Mardi matin, la réponse des membres du gouvernement français à l'abaissement de la perspective des notes de Standard & Poor's des pays membres de la zone euro était rôdée : l'agence ne connaissait pas encore l'accord entre Nicolas Sarkozy et Angela Merkel pour la réforme des Traités de lundi lorsqu'elle a produit sa note. Dès lors, aucune raison de s'alarmer. « Le compromis franco-allemand est la réponse aux interrogations de S&P », a ainsi voulu rassurer le ministre français des Affaires étrangères, Alain Juppé.
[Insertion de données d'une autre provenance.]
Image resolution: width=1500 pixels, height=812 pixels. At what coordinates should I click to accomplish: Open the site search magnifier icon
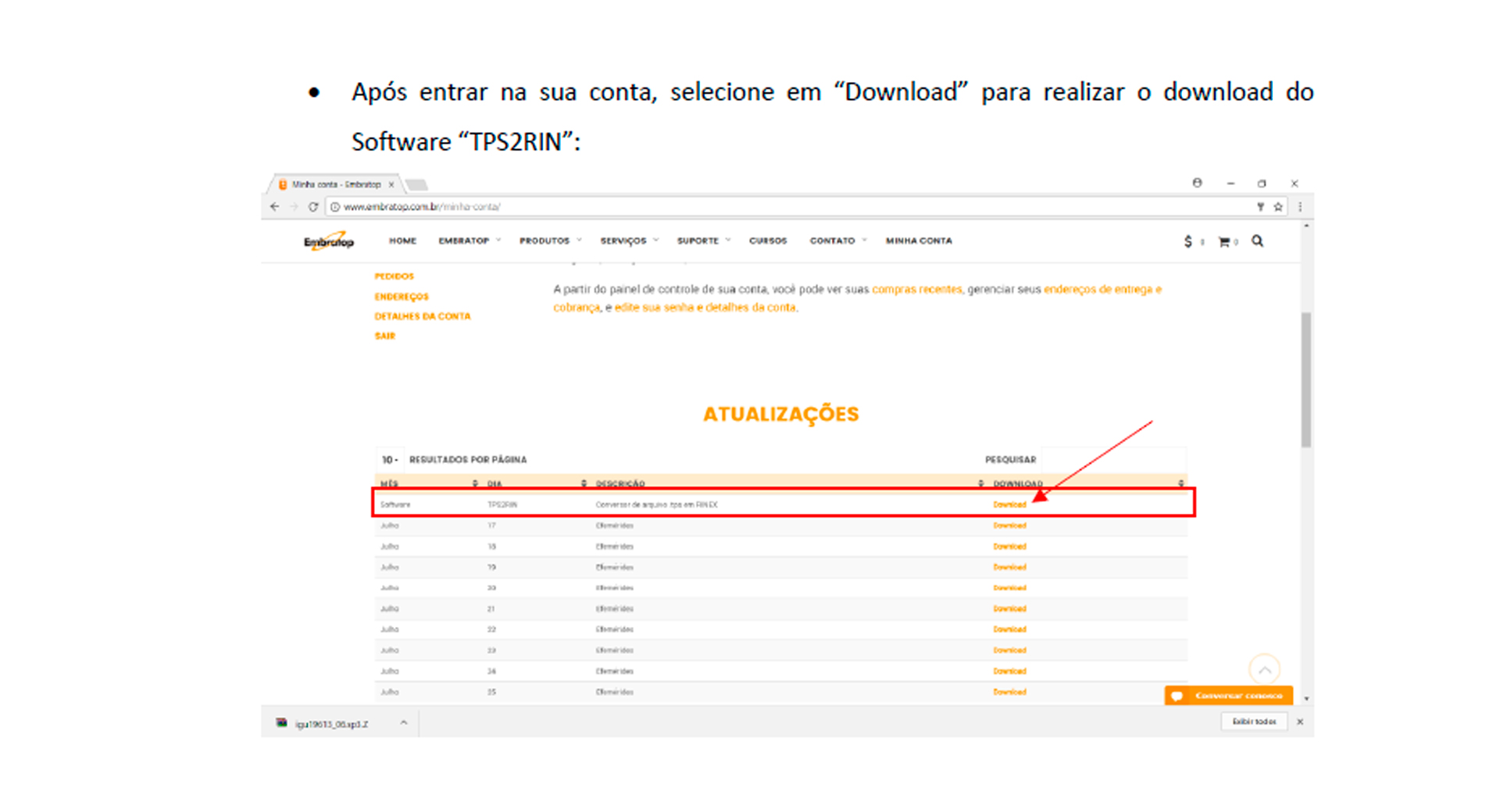1257,241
Dès lors, le scénario idéal serait le suivant : le 9 décembre, l'adoption du projet franco-allemand de réforme des Traités au moins par les 17 conduit à assurer l'agence de notation que l'Europe a apporté une réponse « effective et crédible ». Elle déciderait, du coup, de maintenir les notes de tous les pays de la zone euro. Ce mardi, Moritz Krämer, un des responsables de S&P, a affirmé que l'accord de ce lundi était « prometteur ». Ce scénario idyllique semble donc possible. À condition que ce qui sortira des sommets de jeudi et vendredi soient à la hauteur.

Mardi, Reuters a dévoilé les grandes lignes de ce que pourrait proposer Herman van Rompuy aux chefs d'États et de gouvernements dès jeudi. Ce projet propose un « pacte budgétaire » pour avancer vers une « véritable union économique » par deux voies : des « coopérations renforcées » pour intégrer davantage les politiques budgétaires et sociales des pays membres et l'avancée par étape vers des « euro-obligations ». Une proposition étonnante quand on sait que lundi Angela Merkel et Nicolas Sarkozy ont exclu toute idée de « mutualisation des risques » et d'obligations communes à la zone euro. Par ailleurs, Herman van Rompuy propose le mécanisme européen de stabilité (MES), dont Paris et Berlin veulent avancer la date de naissance à 2012. Il disposerait d'une licence bancaire pour se refinancer auprès de la BCE. Une option longtemps évoquée pour le FESF et rejetée par Berlin. Le projet du président du conseil diffère donc sensiblement de l'accord trouvé lundi à Paris par Nicolas Sarkozy et Angela Merkel qui insiste peu sur la solidarité et beaucoup sur le durcissement des conditions budgétaires. Il faudra donc trouver un point de consensus. À la lumière des sommets précédents, Moritz Krämer se montre donc plutôt « prudent » avant de connaître les « détails ».

Ce qui semble acquis, c'est bien l'inscription dans les constitutions nationales de « règles d'or » budgétaires. Mais sera-ce suffisant pour convaincre les agences de notation ? Car on sera encore loin d'un véritable « partage budgétaire », puisque le contrôle des comptes nationaux ne sera soumis qu'à des cadres nationaux. Pas question de placer les dérapages nationaux sous la menace directe de la Cour de Justice européenne. Quant aux « sanctions automatiques », auront-elles un effet dissuasif? Faire payer une amende pour sa mauvaise gestion à une personne surendettée n'est pas le moyen le plus efficace pour la corriger.

D'autant qu'une porte de sortie est conservée puisque une « majorité qualifiée » pourra stopper cette automaticité. Bref, comme le souligne Moritz Krämer, « il reste encore beaucoup de travail à faire ». D'autant que si trouver un accord à 27 n'est plus une condition sine qua non pour Paris et Berlin, il n'est pas certain que la ratification des 17 de la zone euro soit aisée. Le modèle allemand d'un consensus autour de la « règle d'or » n'est guère transposable. Même dans la paisible Autriche, l'opposition a bloqué lundi la réforme constitutionnelle qui visait à son adoption.